Source passage:
════

Distinguish yourself in CRAN person() with ORCID

(This article was first published on rOpenSci - open tools for open science, and kindly contributed to R-bloggers)

Proper identification of individuals is crucial for acknowledging and
studying their scientific work, be it journal articles or pieces of
software. In this tech note, one year after CRAN started supporting
ORCIDs, we shall explain why and how to use unique author identifiers in
DESCRIPTION files.

Why use ORCIDs on CRAN?

When analyzing the authorship of CRAN packages, one can look at authors’
names and email addresses. Names can be written with and without quotes,
email addresses change, which makes it all tricky as noted by David
Smith when he looked for the most prolific CRAN
authors

(notice our very own Scott Chamberlain and Jeroen Ooms in that
scoreboard by the way?). Besides, several people can have the same name!

════

Information supplied:
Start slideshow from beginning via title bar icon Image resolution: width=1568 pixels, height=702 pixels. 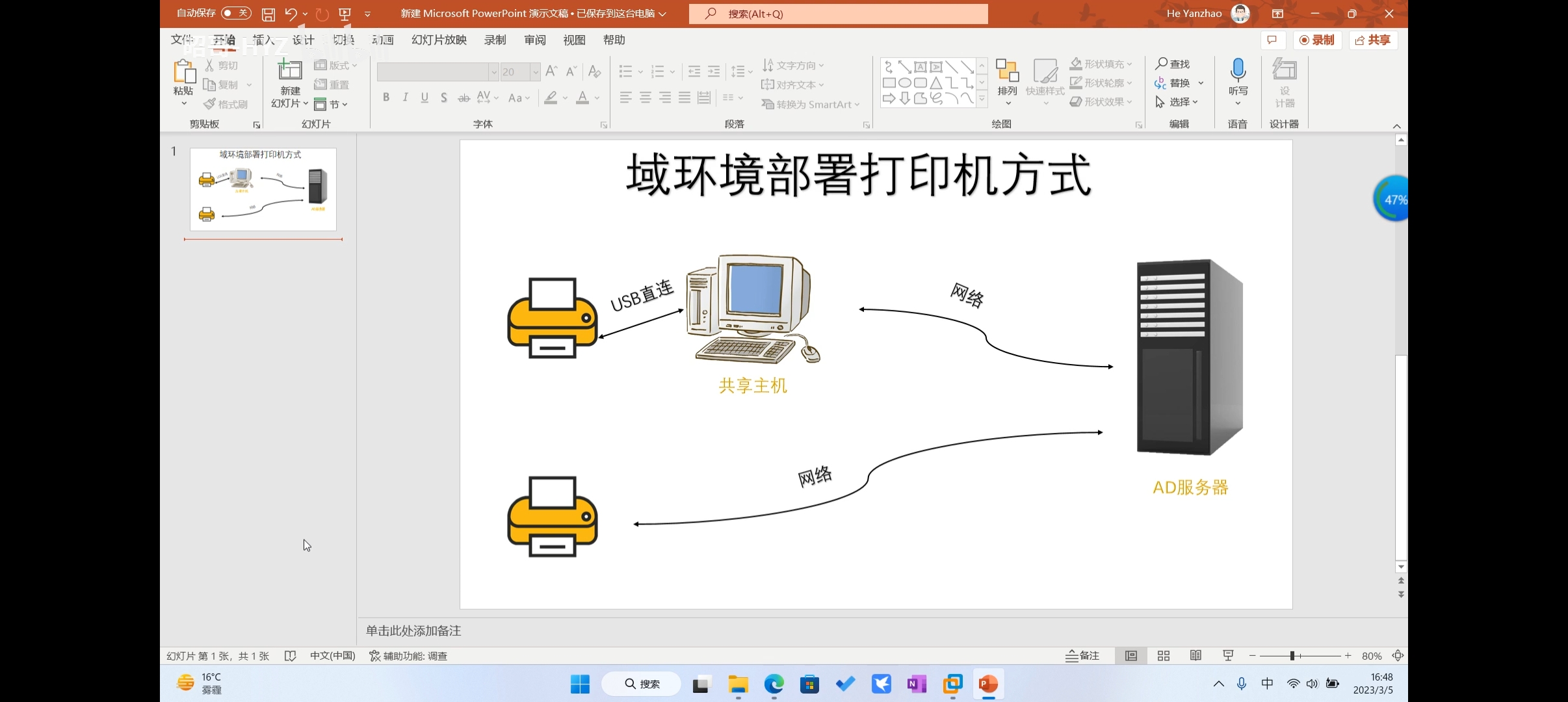[x=345, y=14]
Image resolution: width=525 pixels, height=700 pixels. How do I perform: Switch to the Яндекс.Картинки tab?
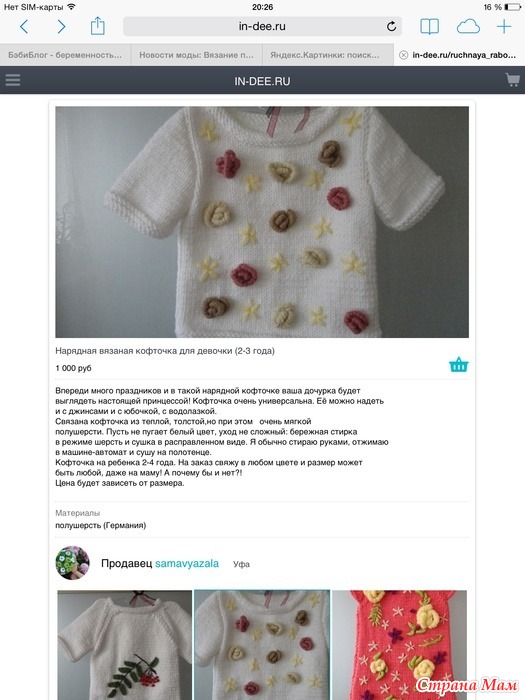(x=325, y=55)
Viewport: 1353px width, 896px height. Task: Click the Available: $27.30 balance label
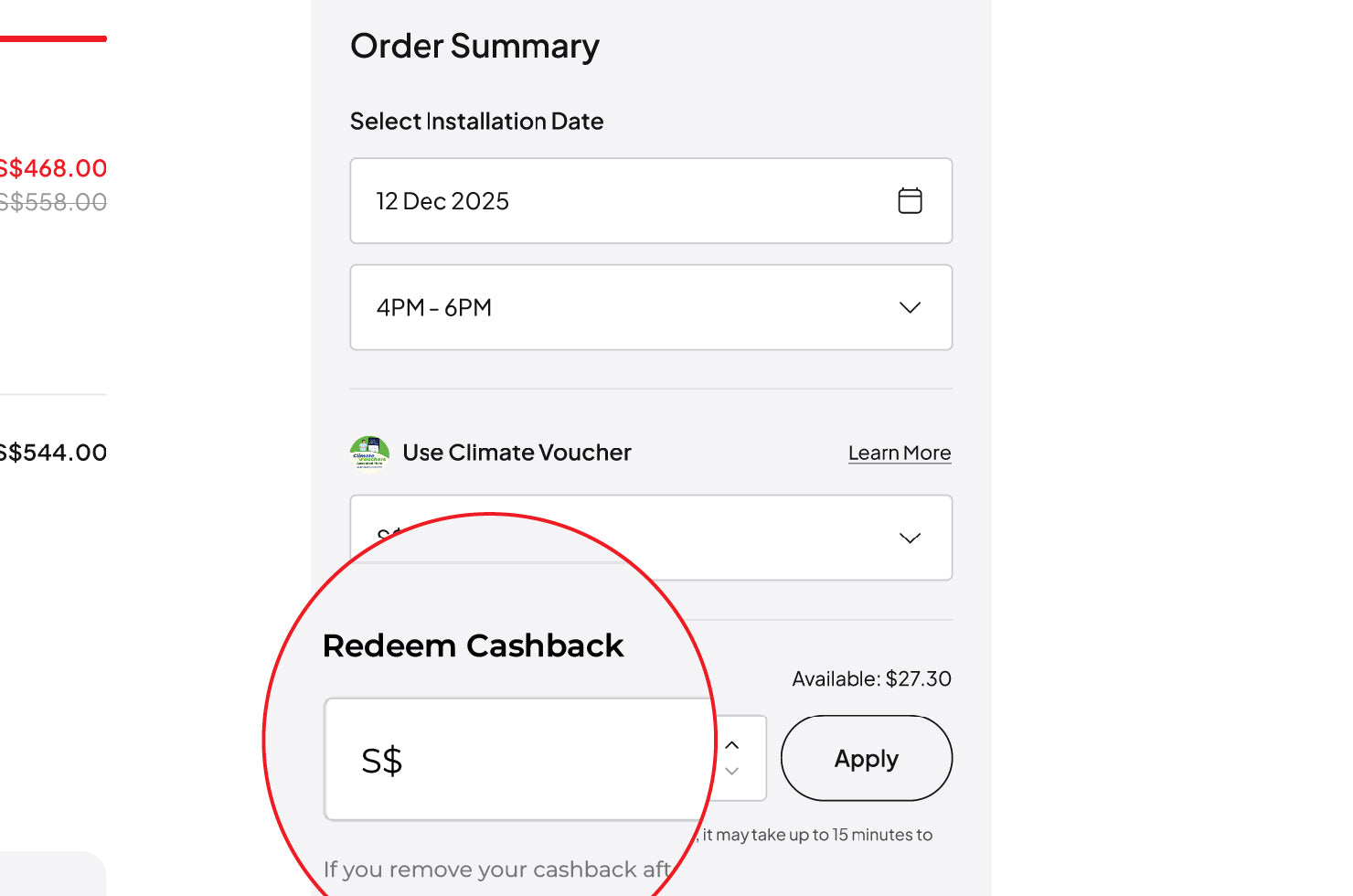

════

Exercise requirements:
Copy the text of the ORCID article between "Proper identification of" and "ORCIDs on CRAN?", inclusive, swapping "tech note" for "blog post".

Answer for this exercise:
Proper identification of individuals is crucial for acknowledging and
studying their scientific work, be it journal articles or pieces of
software. In this blog post, one year after CRAN started supporting
ORCIDs, we shall explain why and how to use unique author identifiers in
DESCRIPTION files.

Why use ORCIDs on CRAN?